PARTNER BUYOUT IN 1965

In the first year, Redken posted sales of $90,000 from its line of three products, which included the first Phbalanced hair care products. The second year sales increased to $350,000. Kent bought out Redding in 1965 and a year later sales reached $1.5 million. Under terms of the sales agreement, Redding was unable to participate in the hair care field for a period of time and so he formed Jhirmack Enterprises to sell vitamins and food supplements. In 1976 he returned to selling shampoos and conditioners through his company, which he sold in 1979. A year later he was once again providing competition to Redken and his former partner when he formed Nexxus Products (short for "nature and earth united with science"), using fruits, herbs, plants, and other organic ingredients in making hair care products. He remained active with Nexxus until 1991, and he died in 1998 at the age of 91.

Kent proved an adept businesswoman and steadily grew Redken. In the second half of the 1960s she brought London stylist Vidal Sassoon to Los Angeles to demonstrate at a trade show the "bob" look he had developed and was about to make famous with Mia Farrow in the film Rosemary's Baby. The company was still relatively small by the start of the 1970s but Kent was ready to take Redken to the next level. Kent had been relying on bank loans to expand the operation and keep up with demand, but in 1971 she decided to tap the public markets, raising $5 million from an initial public offering of stock underwritten by the Los Angeles firm of Mitchum Jones & Templeton. Secondary offerings were later handled by Merrill Lynch. The year 1971 was also noteworthy because Kent remarried, wedding John Meehan, an advertising executive for trade magazines, including publications that covered the fashion and hair care fields. They met when he paid a business call to Redken. She took his last name, becoming Paula Kent Meehan, and he brought his experience to bear in helping her grow the company. He became chief executive officer while she served as chairman of the board.

COMPANY PERSPECTIVES


Redken balances its solid past of science with inspiration from the industry's best educators and a street sense of fashion that keeps Redken on the cutting-edge.
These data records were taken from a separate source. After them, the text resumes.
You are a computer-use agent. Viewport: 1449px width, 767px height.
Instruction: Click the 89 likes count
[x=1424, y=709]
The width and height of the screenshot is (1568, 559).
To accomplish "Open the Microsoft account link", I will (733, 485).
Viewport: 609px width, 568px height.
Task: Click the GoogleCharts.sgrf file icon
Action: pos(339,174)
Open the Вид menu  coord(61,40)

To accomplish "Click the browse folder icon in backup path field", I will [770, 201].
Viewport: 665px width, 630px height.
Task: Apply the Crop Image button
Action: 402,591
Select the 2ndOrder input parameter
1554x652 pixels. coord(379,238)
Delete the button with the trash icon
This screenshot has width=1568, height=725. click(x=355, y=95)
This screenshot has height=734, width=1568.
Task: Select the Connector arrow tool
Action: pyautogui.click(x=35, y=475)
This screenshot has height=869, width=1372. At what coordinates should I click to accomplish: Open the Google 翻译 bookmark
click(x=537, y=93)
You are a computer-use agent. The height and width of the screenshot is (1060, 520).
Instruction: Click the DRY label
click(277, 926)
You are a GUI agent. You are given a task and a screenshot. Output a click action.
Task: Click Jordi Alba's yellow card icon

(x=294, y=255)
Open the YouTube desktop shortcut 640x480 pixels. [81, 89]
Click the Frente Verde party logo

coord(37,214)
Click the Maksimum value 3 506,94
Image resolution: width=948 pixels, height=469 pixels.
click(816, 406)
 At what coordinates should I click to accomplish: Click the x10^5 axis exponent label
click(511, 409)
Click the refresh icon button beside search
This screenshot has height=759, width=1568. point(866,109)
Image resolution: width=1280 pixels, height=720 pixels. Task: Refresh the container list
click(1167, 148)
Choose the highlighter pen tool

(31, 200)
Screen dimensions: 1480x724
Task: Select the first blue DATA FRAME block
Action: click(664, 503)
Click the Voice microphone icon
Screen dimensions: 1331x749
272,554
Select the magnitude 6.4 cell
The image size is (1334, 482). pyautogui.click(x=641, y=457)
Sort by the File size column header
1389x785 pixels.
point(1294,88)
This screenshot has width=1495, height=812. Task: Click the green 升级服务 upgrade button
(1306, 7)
Redken enjoyed strong growth in the 1970s, spurred by a growing retail business, as the company sold its products to customers through salons, which in addition to receiving training on the products learned from Redken reps how to market them. The idea of selling to salon customers was perhaps as revolutionary as the Redken products themselves, but in truth it was an organic development that Redken was quick to exploit. "Salons began to realize that it was crazy not to sell a woman a shampoo. She was going to buy it someplace," Kent told Forbes in a 1984 interview. Learning that salons were repackaging Redken products to sell to customers, the company stepped in, not to stop the practice, but to encourage it and help salons do a better job at retailing. Because stylists had customers in a chair for a long period, the company insisted that this was a perfect opportunity to sell them on the Redken salon products, which they could pitch as a way for customers to maintain the look they achieved in the shop. Moreover, if a hairdresser failed to make a recommendation, they were letting a major source of revenue walk out the door. The Redken shampoos and conditioners included a steep markup, making them highly profitable to both Redken and the salons, who were more than happy to partner with the company on retailing.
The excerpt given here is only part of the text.